> _Given records_
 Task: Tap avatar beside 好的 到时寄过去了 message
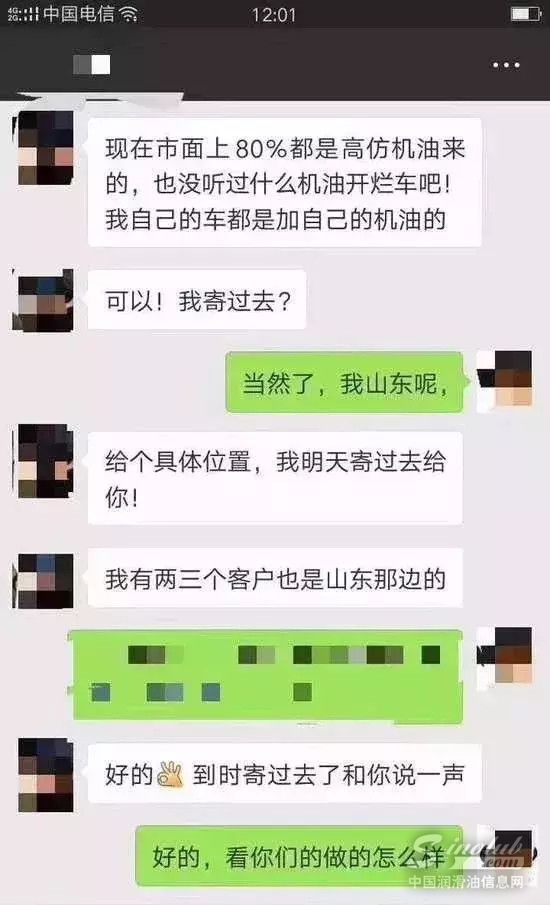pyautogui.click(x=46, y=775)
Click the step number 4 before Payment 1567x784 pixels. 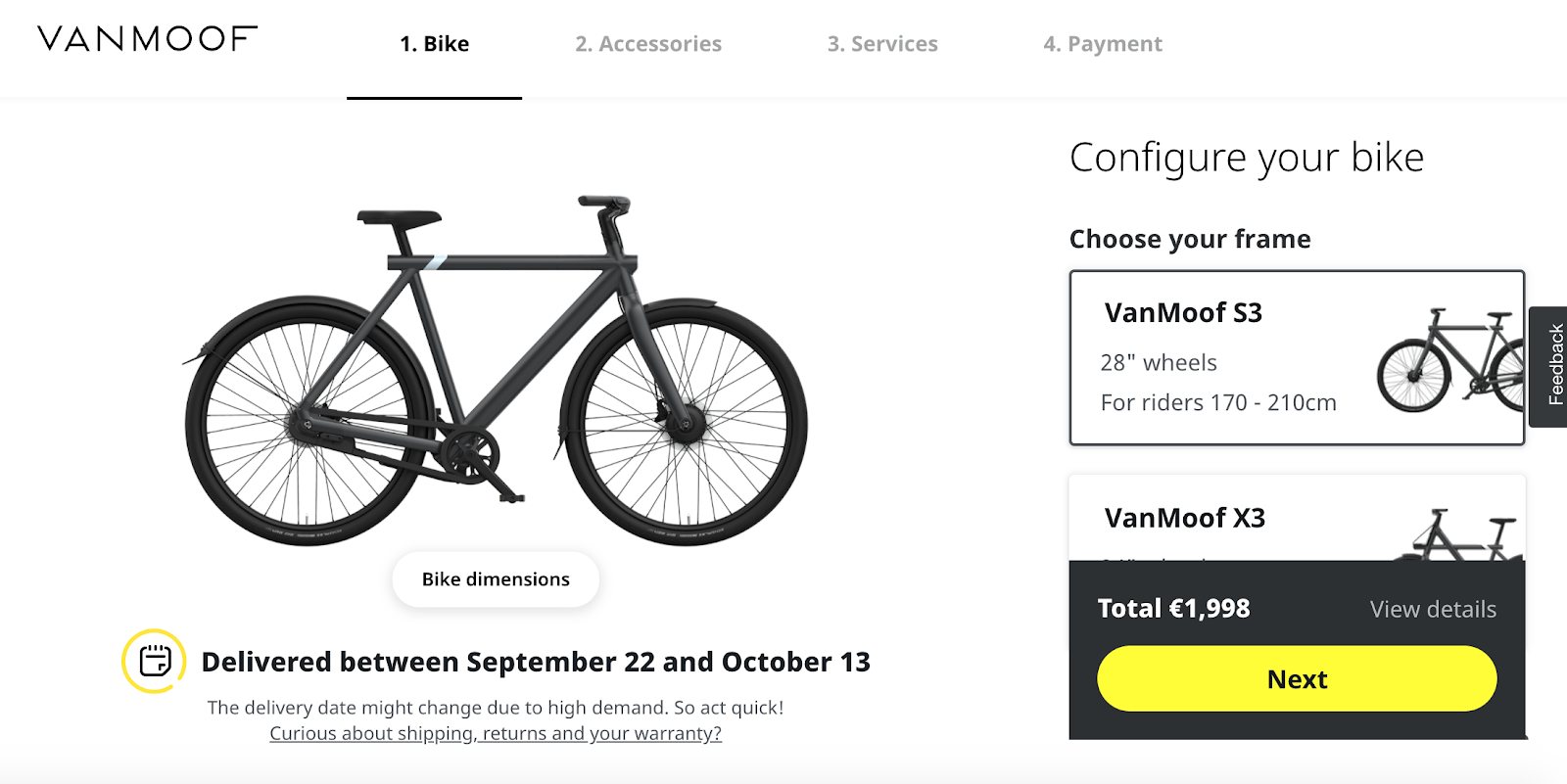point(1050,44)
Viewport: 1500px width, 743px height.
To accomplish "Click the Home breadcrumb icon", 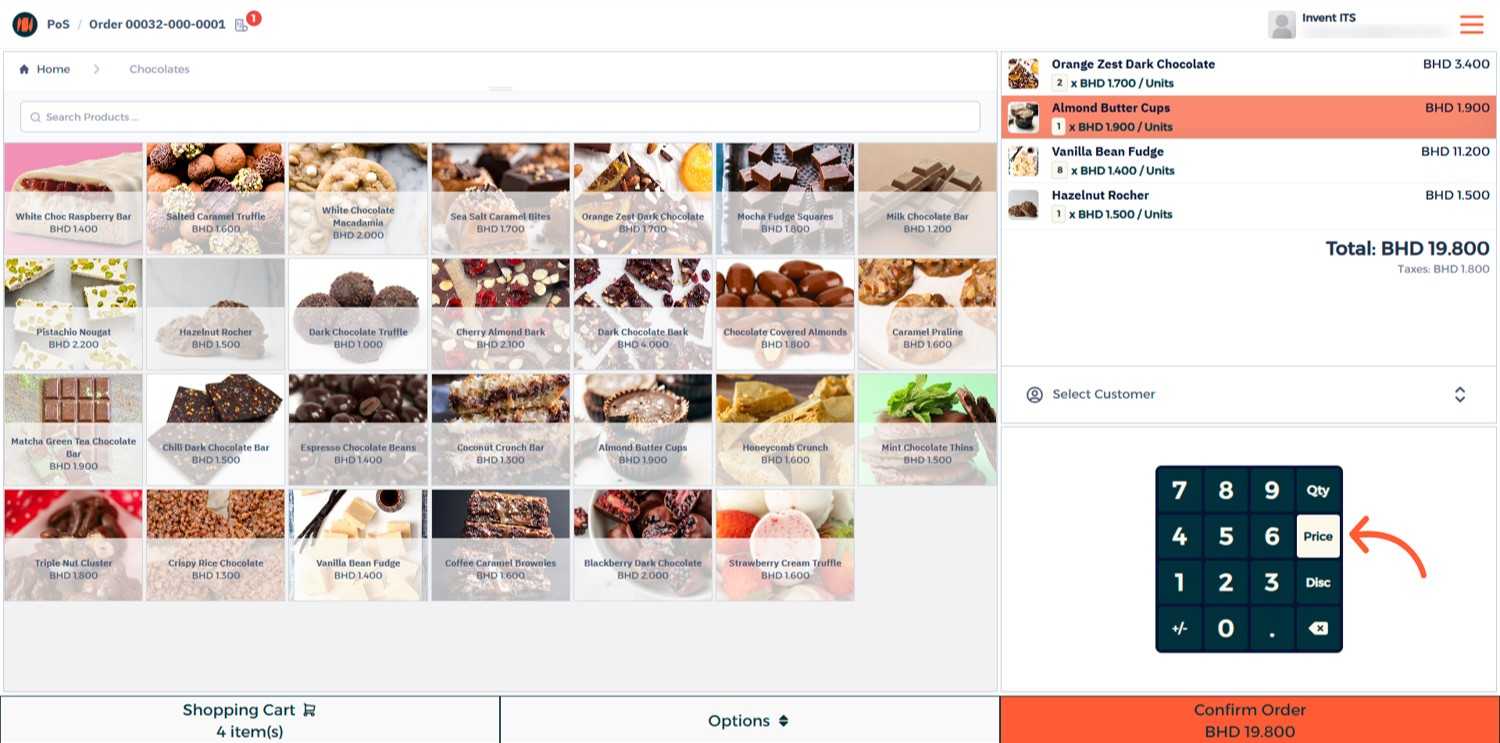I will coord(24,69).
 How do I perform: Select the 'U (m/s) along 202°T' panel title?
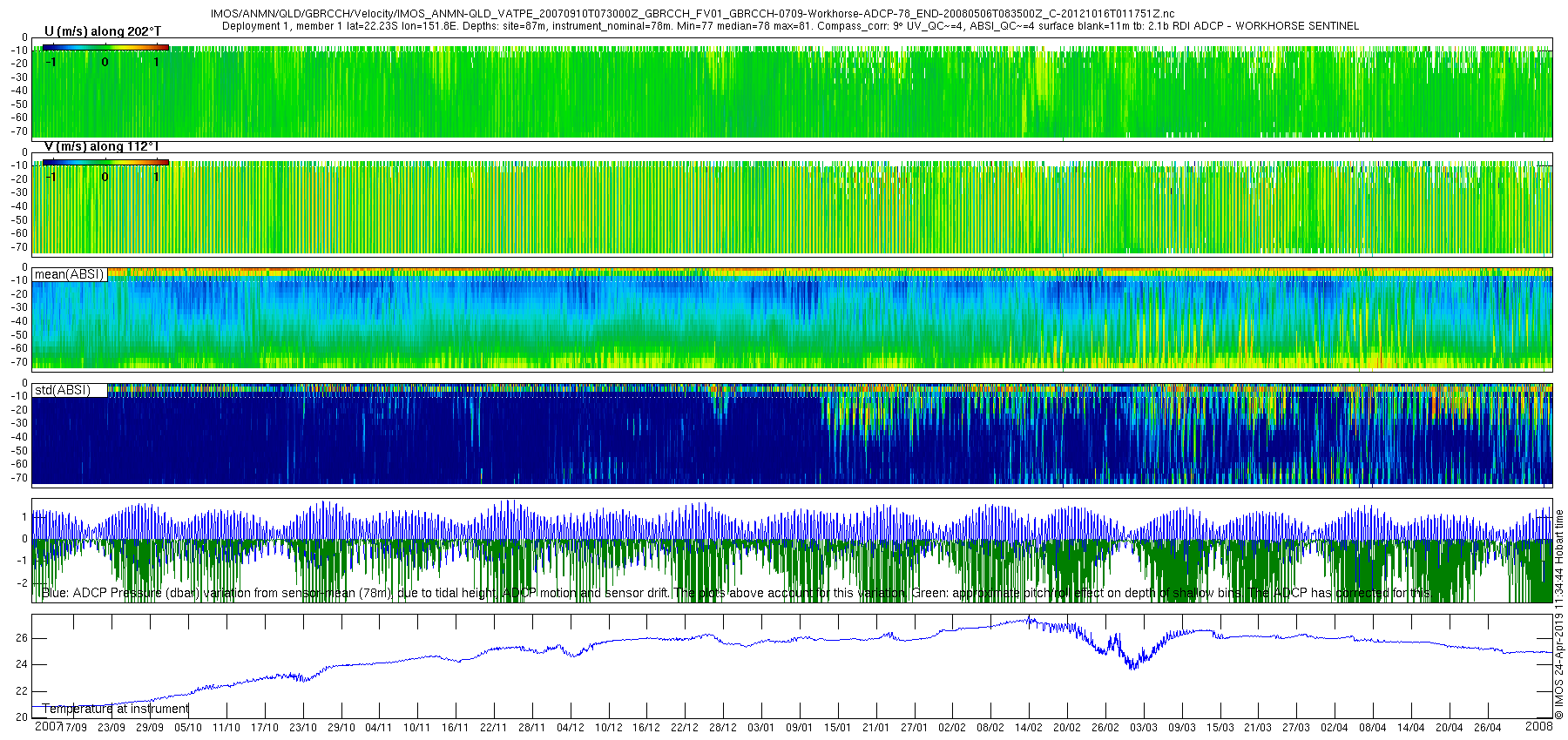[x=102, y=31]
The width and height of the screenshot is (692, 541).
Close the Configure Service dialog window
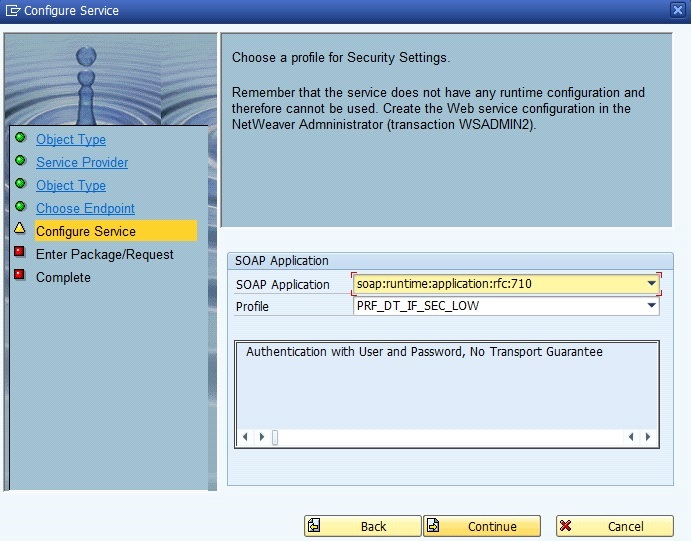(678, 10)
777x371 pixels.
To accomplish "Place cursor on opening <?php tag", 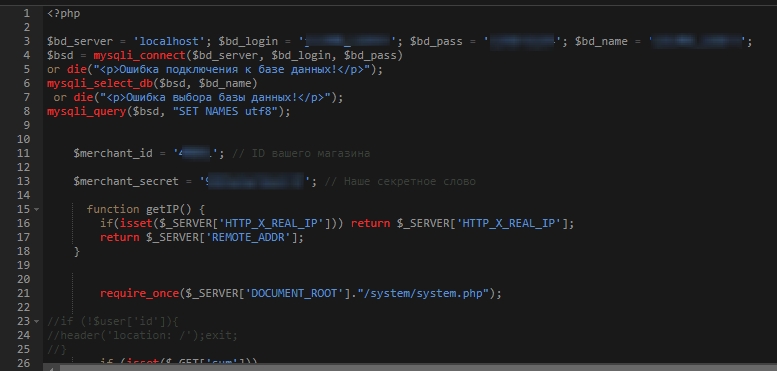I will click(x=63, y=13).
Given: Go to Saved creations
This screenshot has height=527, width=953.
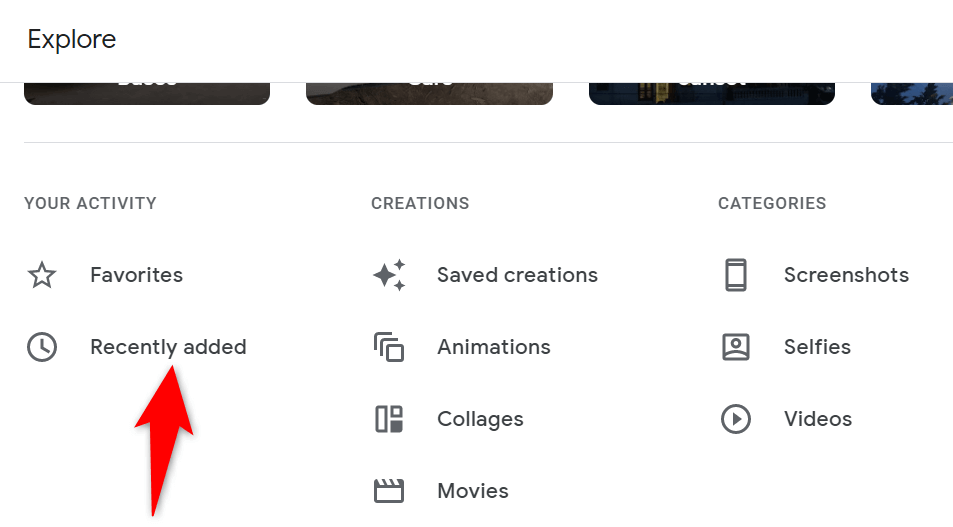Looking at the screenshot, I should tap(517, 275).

> _Activity_
Your task is to print exactly the lines from the one containing "Given: Go to Saved creations" through the final line of the records above, with no pictures and nothing more.

> _Answer to this exercise_
Given: Go to Saved creations
This screenshot has height=527, width=953.
Looking at the screenshot, I should tap(517, 275).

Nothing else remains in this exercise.